The stadium is projected to cost $150 million stadium and is not expected to require tax money, though the City of Raleigh and Wake County could be asked to contribute to infrastructure improvements. Additionally, the land for the stadium and development is currently owned by the State of North Carolina, which would be asked to lease the property for development. It presently features several state-owned buildings.
Time will tell if those pieces can fall into place, but Malik explained the reasoning for pitching the downtown Raleigh site as opposed to another location. More from The News & Observer:
This is a considerable pivot for NCFC owner Stephen Malik, who originally proposed and was seriously considering a non-downtown site that would have required little government buy-in of this sort. As plans moved forward, though, Malik said the push for downtown was too strong. This is what he wanted, what his fans wanted, what MLS wanted, all along.
“Part of the challenge was that as downtown Raleigh leaders heard about our plans, there was a groundswell of support for putting the stadium downtown,” Malik said. “There was some belief that if we had a downtown stadium there would be a lot of additional development around it, and it would help catalyze us to take our place on the next level.
“So many people jumped on board with helping us, we really had to give that some attention. Frankly, it’s the harder path, right? There are more challenges in working through the downtown option. But we’ve chosen to take on that challenge, because so many people believe it’s the right thing for Raleigh.”
Plans for the stadium were released on Wednesday, coinciding with a visit from MLS officials, including president and deputy commissioner Mark Abbott. The appearance by MLS executives was also a chance for local supporters to back the bid at a rally in downtown Raleigh. Malik, for his part, appreciated the turnout among the community’s soccer faithful, and believes it made an impression on the league. More from The Herald-Sun:
“Huge crowd, super hot — people don’t care. They’re still out here supporting us, cheering us on.
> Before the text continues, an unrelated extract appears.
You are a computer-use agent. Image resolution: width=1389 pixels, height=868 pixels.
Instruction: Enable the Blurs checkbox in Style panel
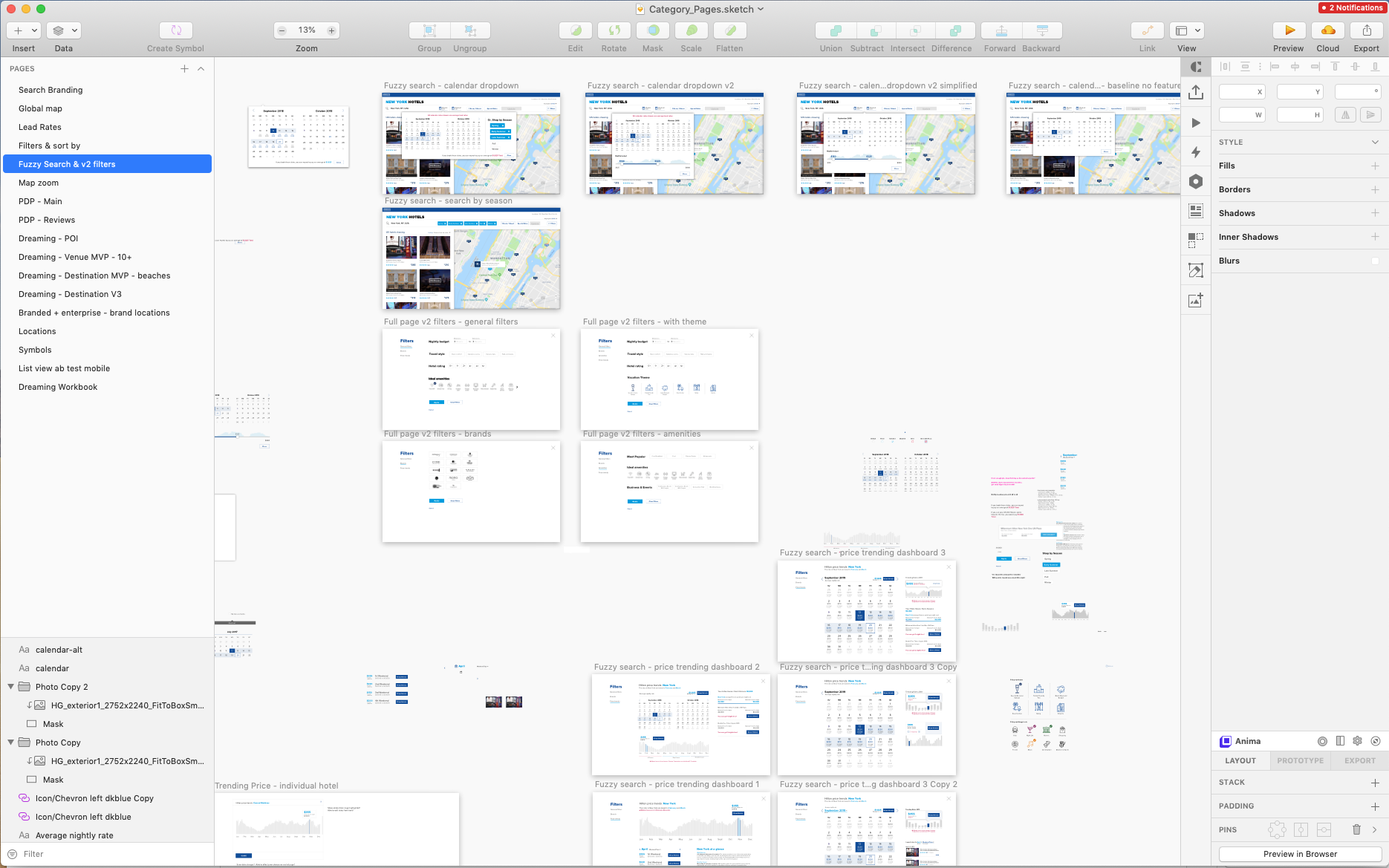1375,261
I don’t think it’s all about the beer,” North Carolina F.C. owner Steve Malik said. “I think it really made an impression on them. It clearly did. Mark (Abbott) was very animated and supportive.”
There has been a lot of change unfolding for North Carolina FC over the last several months, as the NASL club announced plans late last year to change its identity after playing several seasons as the Carolina RailHawks. Malik submitted an MLS expansion bid in January, putting North Carolina FC in the mix of 12 candidates to join the league.